Spilling out of the leather satchel (yes, kids, this was before the rucksack invasion of the 1980s) were a tape reel and headphones – some of the ‘futuristic’ elements considered. (Let’s gloss over the provenance of the mouse crawling over it.) A picture of an English class, ‘1967-style’, was captioned: ‘These children aren’t just running. They’re thinking about running – the physical sensations; emotional situations which involved running – exhilaration, panic.’ I well remember panic — mostly in PE during rugby lessons.

Virginia Makins spoke to teachers hoping to change things. In a lesson on commerce, some got their pupils to ‘tape interviews with store managers’, and in class ‘besides learning shorthand and typing, they play business games… Then each girl spends a few days working in a real office in Hull.’ It wasn’t stated whether the latter was punishment or reward.
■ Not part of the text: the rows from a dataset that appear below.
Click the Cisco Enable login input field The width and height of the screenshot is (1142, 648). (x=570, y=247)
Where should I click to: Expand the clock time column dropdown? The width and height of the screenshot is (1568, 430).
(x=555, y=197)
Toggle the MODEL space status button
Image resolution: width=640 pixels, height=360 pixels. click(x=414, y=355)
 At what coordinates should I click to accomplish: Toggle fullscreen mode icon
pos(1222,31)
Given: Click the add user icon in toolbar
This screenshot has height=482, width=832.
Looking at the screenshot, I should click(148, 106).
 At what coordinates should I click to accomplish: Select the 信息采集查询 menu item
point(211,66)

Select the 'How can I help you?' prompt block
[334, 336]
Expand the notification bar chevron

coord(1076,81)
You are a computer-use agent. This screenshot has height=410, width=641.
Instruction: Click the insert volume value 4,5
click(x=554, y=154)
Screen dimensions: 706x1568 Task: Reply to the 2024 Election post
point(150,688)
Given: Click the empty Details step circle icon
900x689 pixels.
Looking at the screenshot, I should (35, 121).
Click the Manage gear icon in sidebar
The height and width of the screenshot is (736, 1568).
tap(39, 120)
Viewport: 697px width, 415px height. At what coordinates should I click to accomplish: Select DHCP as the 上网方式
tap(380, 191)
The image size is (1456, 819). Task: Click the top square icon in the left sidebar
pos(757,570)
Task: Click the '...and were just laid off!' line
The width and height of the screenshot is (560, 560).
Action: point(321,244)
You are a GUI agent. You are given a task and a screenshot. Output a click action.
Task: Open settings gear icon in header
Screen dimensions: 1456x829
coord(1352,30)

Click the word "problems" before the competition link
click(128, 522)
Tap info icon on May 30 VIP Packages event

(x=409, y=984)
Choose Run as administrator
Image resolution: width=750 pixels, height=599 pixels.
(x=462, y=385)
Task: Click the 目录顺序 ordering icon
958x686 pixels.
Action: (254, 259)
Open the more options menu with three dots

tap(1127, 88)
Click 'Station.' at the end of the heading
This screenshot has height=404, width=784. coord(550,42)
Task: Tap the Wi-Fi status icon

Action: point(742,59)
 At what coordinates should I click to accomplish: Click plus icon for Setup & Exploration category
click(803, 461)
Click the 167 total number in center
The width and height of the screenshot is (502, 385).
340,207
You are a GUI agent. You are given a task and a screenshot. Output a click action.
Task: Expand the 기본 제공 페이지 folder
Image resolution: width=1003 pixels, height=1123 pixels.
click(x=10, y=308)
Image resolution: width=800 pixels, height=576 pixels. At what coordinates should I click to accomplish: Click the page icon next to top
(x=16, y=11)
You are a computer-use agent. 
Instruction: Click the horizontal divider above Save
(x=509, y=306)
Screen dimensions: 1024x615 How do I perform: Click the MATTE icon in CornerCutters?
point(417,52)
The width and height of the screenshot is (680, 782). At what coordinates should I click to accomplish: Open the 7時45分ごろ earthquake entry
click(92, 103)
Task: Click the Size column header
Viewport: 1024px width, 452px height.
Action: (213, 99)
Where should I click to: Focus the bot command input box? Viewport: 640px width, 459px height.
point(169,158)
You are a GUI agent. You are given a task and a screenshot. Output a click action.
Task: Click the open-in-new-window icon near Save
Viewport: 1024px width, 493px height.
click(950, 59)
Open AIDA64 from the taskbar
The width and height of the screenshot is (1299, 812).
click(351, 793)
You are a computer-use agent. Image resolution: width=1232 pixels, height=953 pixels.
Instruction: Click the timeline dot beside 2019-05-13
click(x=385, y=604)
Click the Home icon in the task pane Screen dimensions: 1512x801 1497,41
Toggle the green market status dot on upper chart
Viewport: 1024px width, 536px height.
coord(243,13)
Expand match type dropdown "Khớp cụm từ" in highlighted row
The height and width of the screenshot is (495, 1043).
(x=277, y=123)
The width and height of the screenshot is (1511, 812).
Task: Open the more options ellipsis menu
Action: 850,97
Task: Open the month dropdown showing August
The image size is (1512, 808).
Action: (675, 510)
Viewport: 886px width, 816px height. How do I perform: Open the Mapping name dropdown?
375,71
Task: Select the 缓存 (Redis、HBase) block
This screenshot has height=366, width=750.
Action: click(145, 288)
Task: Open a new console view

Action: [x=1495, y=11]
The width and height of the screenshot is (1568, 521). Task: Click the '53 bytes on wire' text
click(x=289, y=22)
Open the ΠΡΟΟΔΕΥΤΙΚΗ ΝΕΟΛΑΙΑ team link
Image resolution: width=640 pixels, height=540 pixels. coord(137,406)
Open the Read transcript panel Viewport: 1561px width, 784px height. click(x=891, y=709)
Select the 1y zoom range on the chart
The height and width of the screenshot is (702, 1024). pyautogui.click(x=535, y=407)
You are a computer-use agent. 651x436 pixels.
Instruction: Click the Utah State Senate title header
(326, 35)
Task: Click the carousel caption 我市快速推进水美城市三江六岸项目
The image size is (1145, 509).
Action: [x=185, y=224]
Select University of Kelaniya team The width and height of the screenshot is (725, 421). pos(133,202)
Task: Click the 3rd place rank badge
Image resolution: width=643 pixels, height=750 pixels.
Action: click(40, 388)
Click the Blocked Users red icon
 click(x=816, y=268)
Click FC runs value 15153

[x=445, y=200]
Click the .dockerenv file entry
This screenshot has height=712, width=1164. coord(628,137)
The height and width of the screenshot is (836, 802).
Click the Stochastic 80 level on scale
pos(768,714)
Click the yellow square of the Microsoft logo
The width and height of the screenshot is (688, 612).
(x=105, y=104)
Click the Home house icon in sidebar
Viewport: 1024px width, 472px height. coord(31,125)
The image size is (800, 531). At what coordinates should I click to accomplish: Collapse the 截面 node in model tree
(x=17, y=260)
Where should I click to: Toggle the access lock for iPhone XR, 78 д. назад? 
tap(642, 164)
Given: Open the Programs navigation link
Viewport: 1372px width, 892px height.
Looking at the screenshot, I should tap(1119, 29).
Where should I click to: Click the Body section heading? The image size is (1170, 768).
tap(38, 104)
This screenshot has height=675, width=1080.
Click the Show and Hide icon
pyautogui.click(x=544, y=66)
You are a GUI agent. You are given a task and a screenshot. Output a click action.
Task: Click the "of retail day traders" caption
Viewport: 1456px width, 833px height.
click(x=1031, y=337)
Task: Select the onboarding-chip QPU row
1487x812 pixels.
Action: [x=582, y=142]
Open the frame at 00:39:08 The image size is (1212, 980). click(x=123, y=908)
Meanwhile, the teachers conducted important fieldwork. One progressive inspector said: ‘We got groups of teachers together on three-day courses and we simply went out and had exciting experiences – watching V-bomber exercises at night; a tour of the nightlife of Wakefield, talking to people in pubs.’

There’s a casually alarming picture of ‘the science centre’ where ‘big-scale projects, like dismantling jet engines, can be done on the outdoor patio’.

There were no projections about the future of exams – though given the recent A-level algorithm omnishambles, nothing they could have predicted would have been anywhere near as outlandish.